WRITTEN TASK: Quote the lines below, from the line containing "Open the Warning threshold dropdown" through the line containing "Action: pos(330,106)", leaving out the pictures.

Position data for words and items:
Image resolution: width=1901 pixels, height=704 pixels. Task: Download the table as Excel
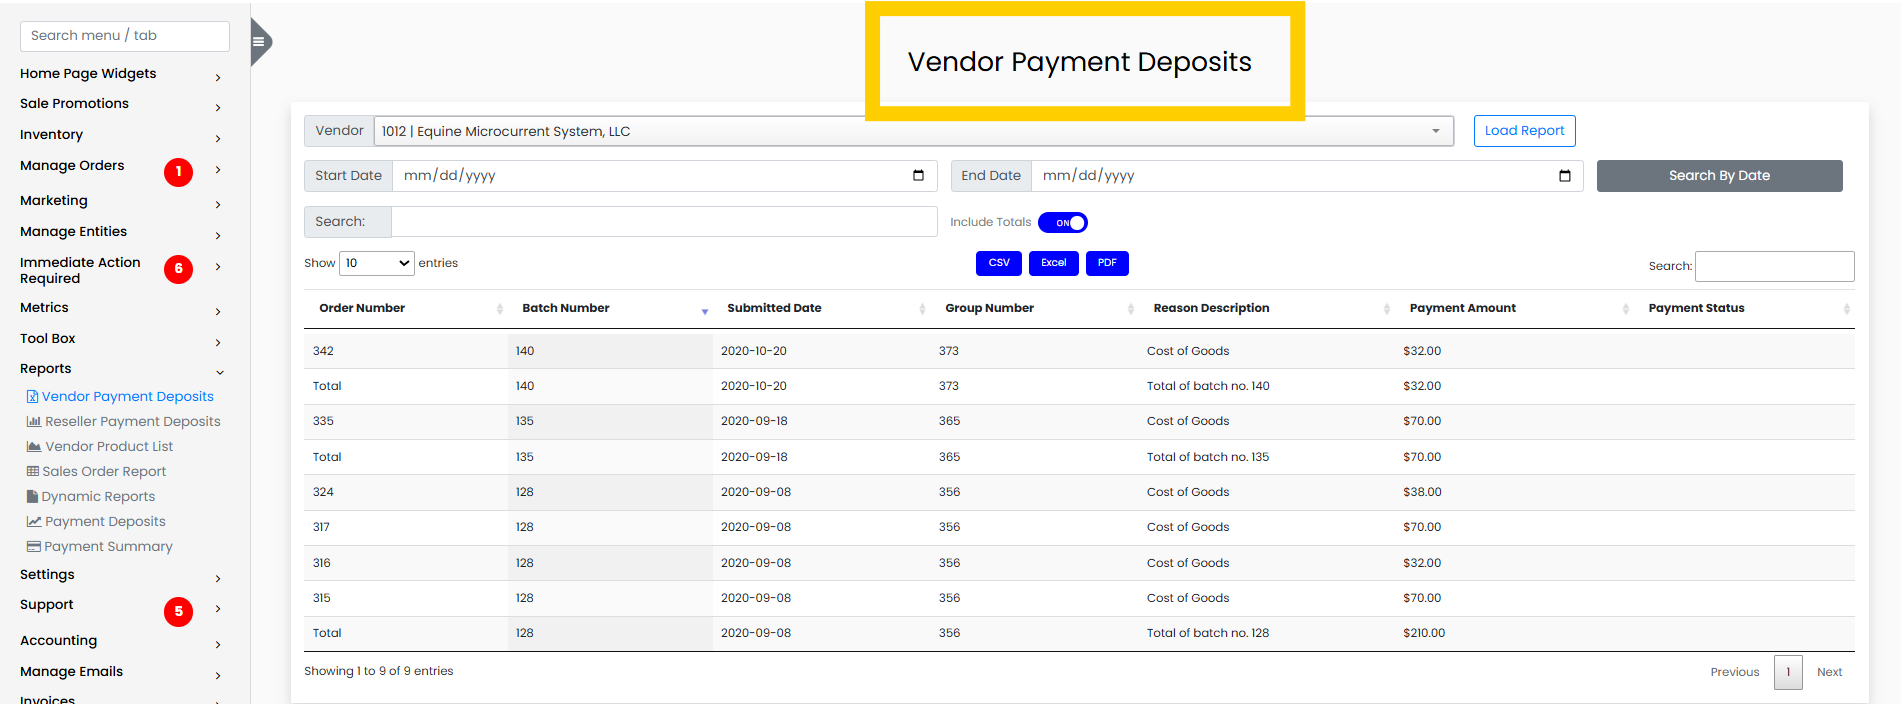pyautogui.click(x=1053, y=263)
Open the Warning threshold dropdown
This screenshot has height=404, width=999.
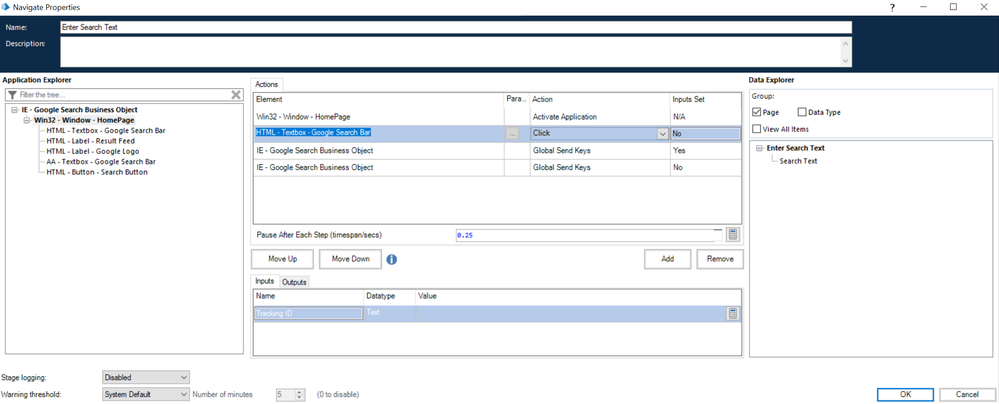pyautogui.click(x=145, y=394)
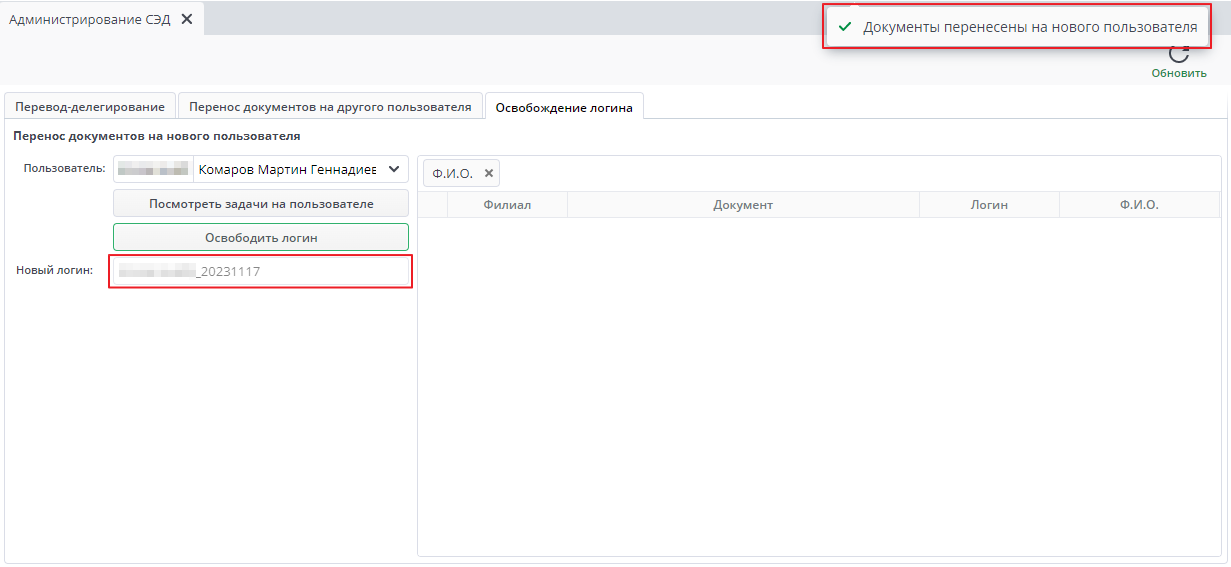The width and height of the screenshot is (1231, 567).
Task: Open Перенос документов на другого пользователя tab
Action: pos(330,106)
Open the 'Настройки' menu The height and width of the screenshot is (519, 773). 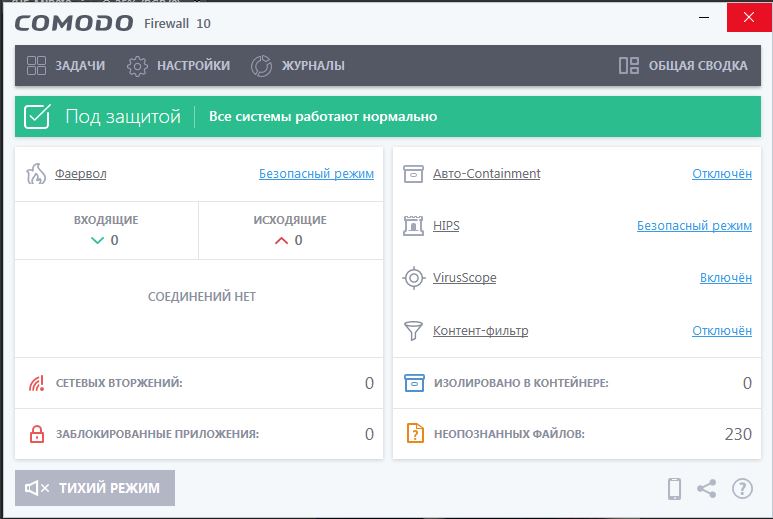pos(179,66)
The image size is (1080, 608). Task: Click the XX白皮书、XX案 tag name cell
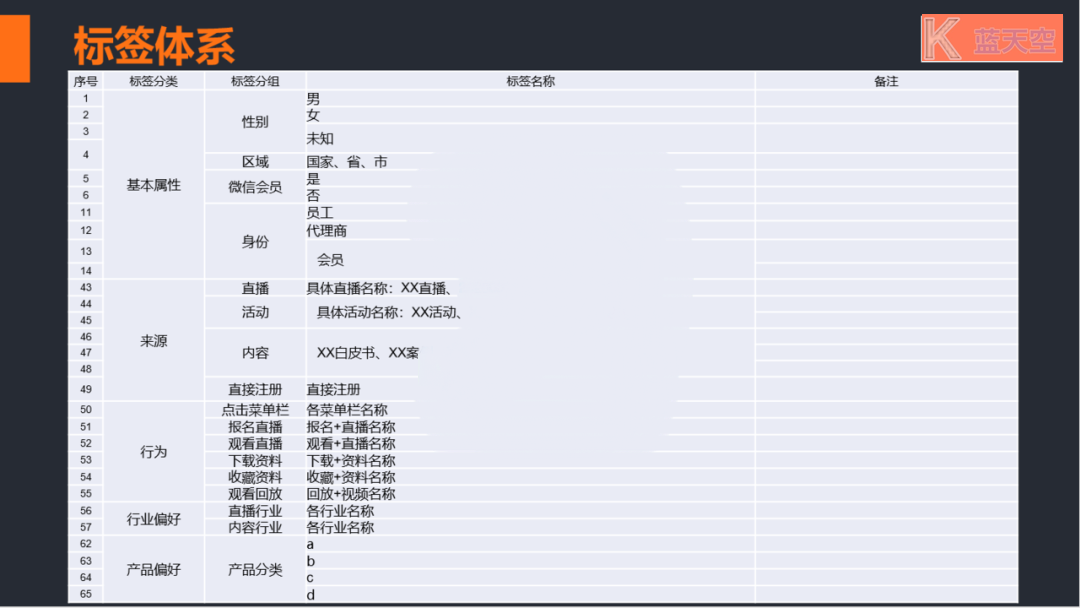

TASK OUTPUT:
Open the Warning threshold dropdown
This screenshot has height=404, width=999.
pyautogui.click(x=145, y=394)
The width and height of the screenshot is (1231, 567).
Task: Open Перенос документов на другого пользователя tab
Action: pos(330,106)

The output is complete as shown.